▶ Task: For the data below, give the number of lines in which "Çiçek" occurs. Include nothing besides that number.

▶ Materials provided:
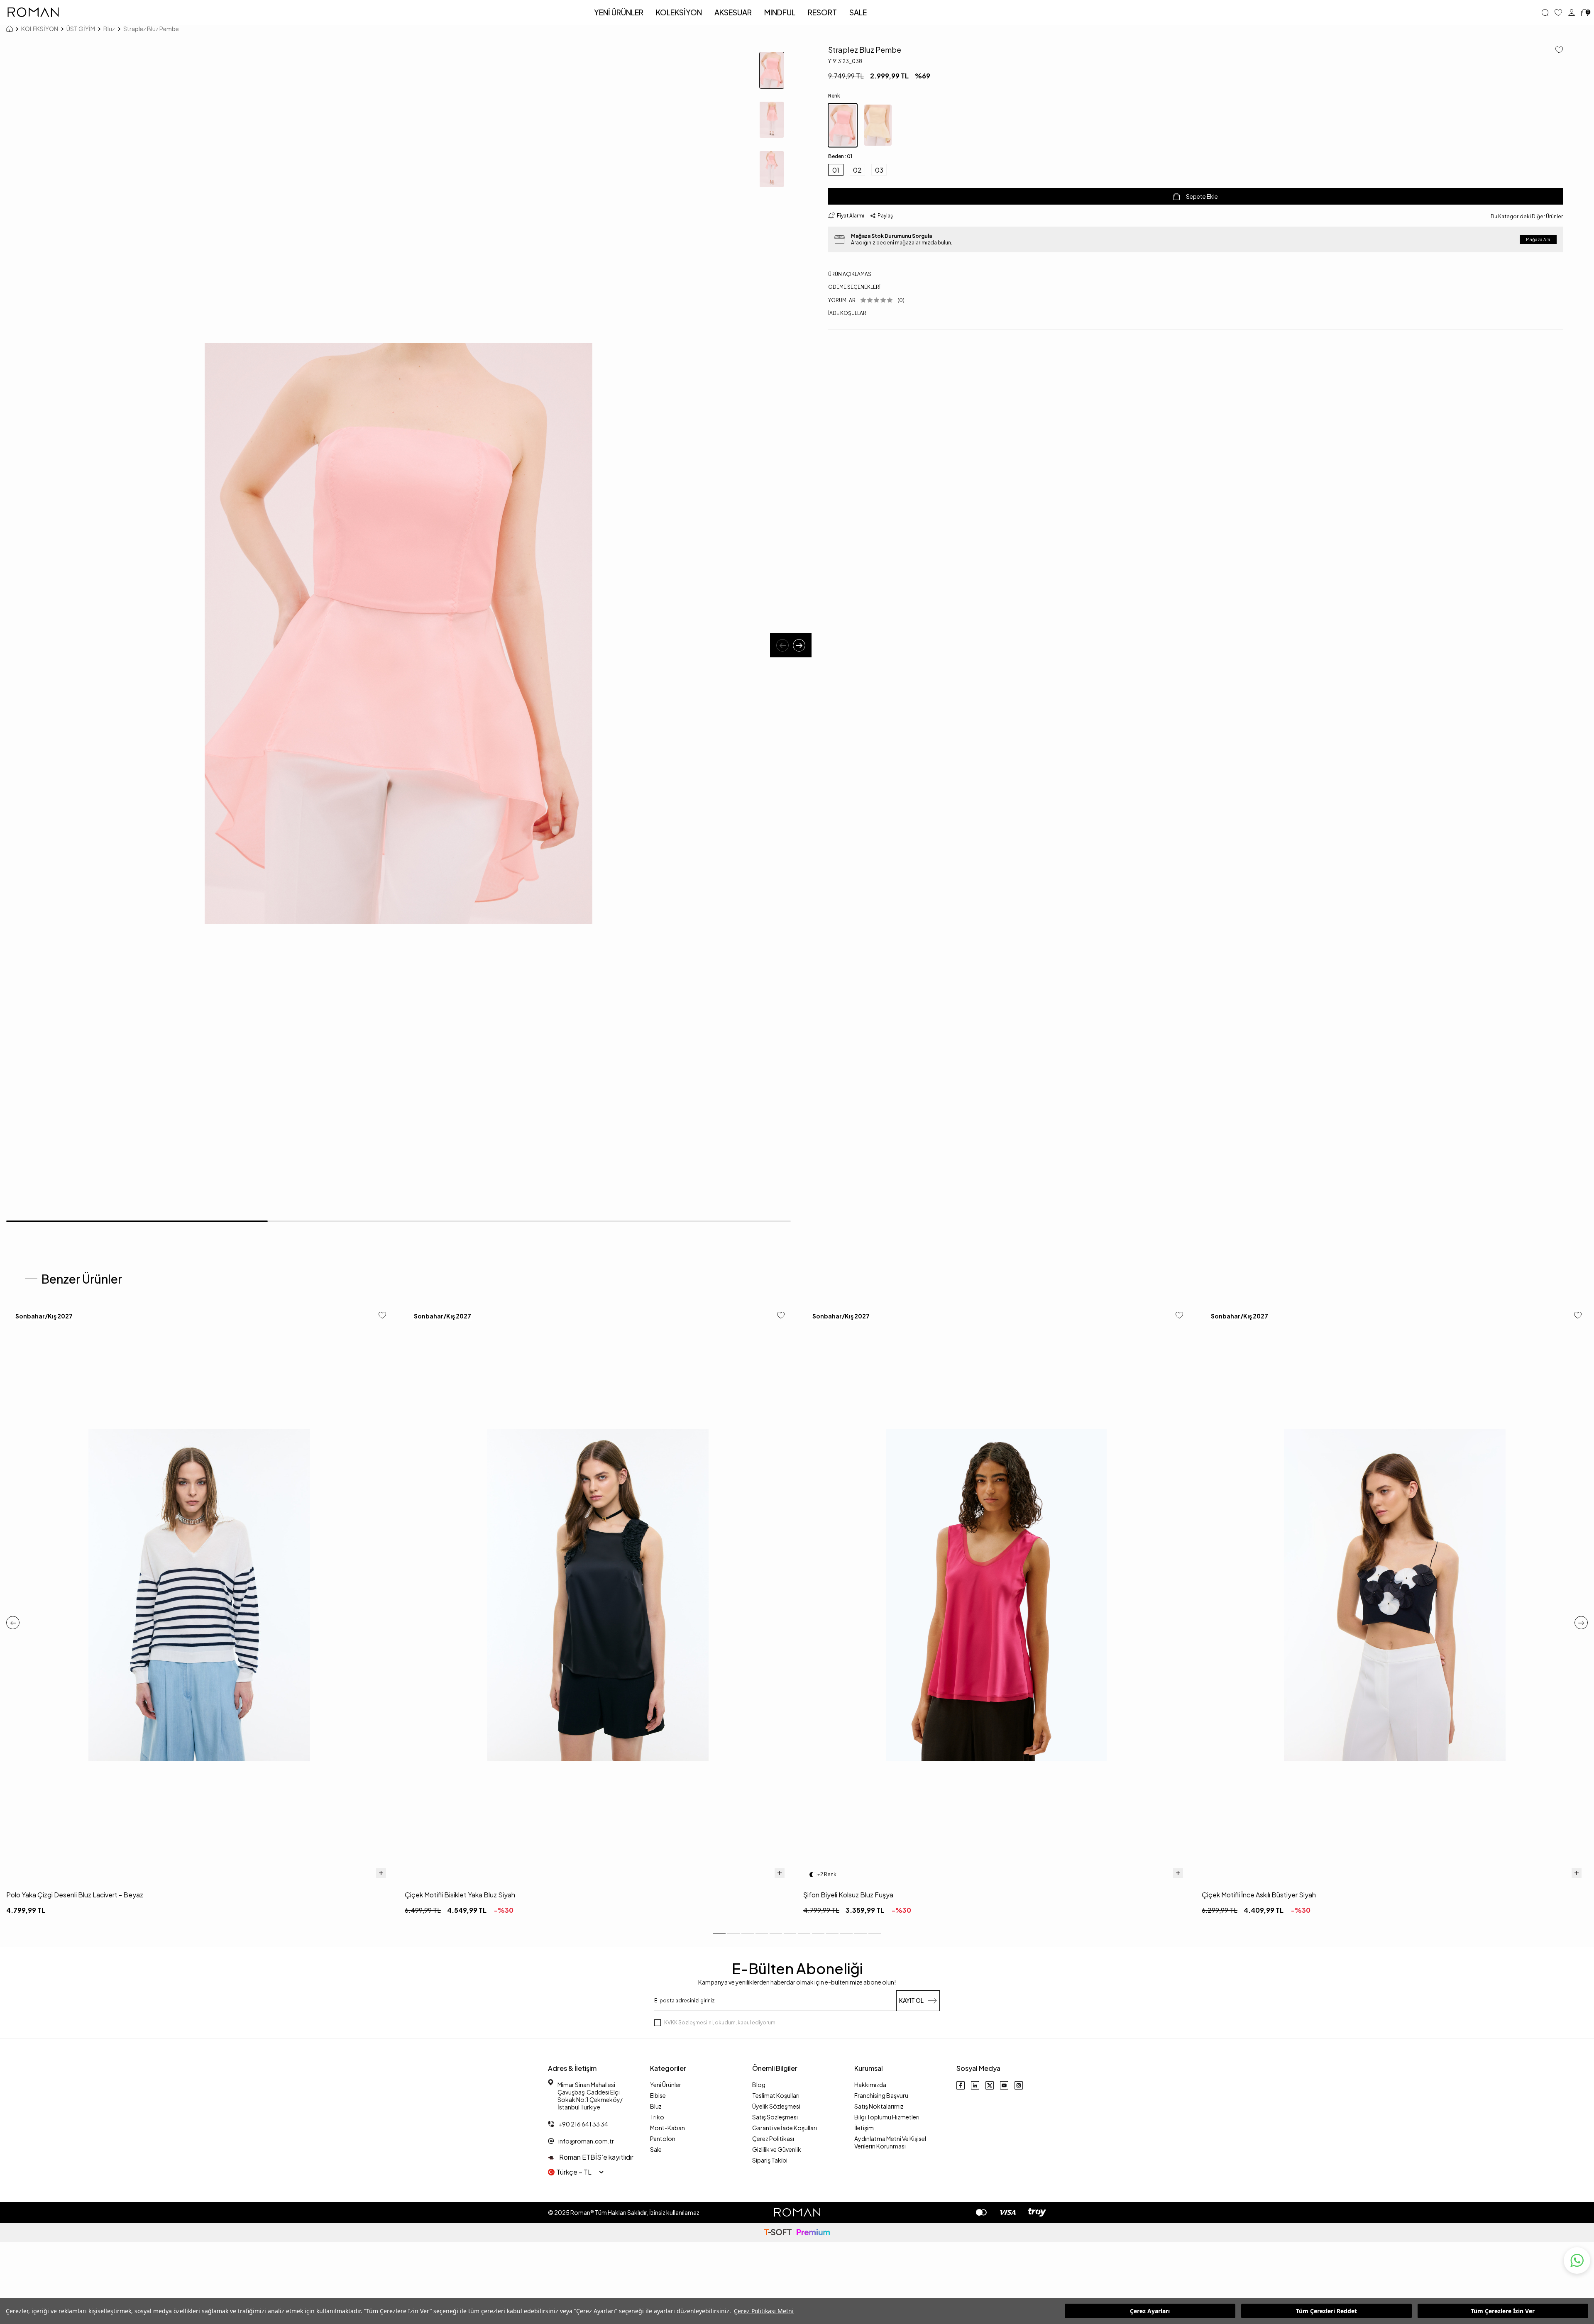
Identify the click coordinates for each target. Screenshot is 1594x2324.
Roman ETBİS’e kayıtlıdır (595, 2157)
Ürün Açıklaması (850, 274)
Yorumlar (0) (866, 300)
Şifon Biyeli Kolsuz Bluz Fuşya (848, 1894)
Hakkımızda (870, 2084)
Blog (758, 2084)
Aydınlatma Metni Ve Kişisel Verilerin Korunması (890, 2142)
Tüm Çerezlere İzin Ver (1503, 2311)
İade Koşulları (848, 313)
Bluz (109, 28)
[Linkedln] (975, 2085)
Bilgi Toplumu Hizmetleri (886, 2117)
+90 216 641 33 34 (583, 2124)
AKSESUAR (733, 12)
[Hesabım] (1571, 12)
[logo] (33, 12)
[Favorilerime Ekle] (382, 1315)
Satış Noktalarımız (879, 2106)
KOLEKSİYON (679, 12)
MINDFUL (779, 12)
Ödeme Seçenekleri (854, 287)
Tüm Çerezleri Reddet (1326, 2311)
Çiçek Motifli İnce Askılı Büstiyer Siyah (1259, 1894)
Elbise (658, 2095)
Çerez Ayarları (1150, 2311)
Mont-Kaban (667, 2127)
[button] (782, 645)
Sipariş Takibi (769, 2160)
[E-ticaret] (797, 2232)
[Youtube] (1004, 2085)
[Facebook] (960, 2085)
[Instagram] (1019, 2085)
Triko (657, 2117)
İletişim (864, 2127)
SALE (858, 12)
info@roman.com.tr (586, 2141)
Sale (656, 2149)
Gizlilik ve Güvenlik (776, 2149)
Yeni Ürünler (665, 2084)
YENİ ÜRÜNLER (618, 12)
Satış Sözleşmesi (775, 2117)
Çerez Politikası (773, 2138)
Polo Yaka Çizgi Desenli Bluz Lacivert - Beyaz (74, 1894)
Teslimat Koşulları (775, 2095)
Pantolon (662, 2138)
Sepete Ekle (1202, 196)
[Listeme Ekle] (1556, 50)
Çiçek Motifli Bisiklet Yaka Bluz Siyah (460, 1894)
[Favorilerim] (1558, 12)
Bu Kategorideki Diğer (1527, 216)
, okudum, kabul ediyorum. (720, 2022)
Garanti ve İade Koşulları (784, 2127)
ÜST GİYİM (80, 28)
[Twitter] (989, 2085)
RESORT (822, 12)
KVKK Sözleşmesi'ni (688, 2022)
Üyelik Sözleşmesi (776, 2106)
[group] (398, 633)
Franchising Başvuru (881, 2095)
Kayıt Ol (911, 2000)
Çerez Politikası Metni (764, 2311)
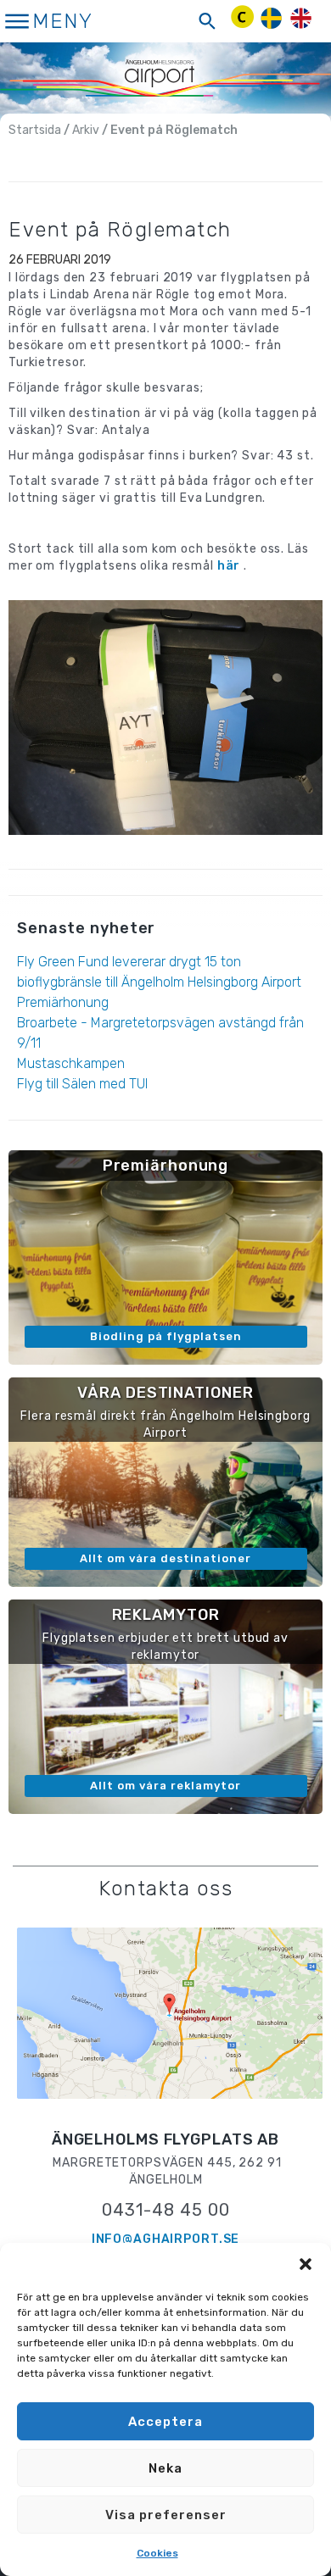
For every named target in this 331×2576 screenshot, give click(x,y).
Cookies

▶ Solved exercise: 2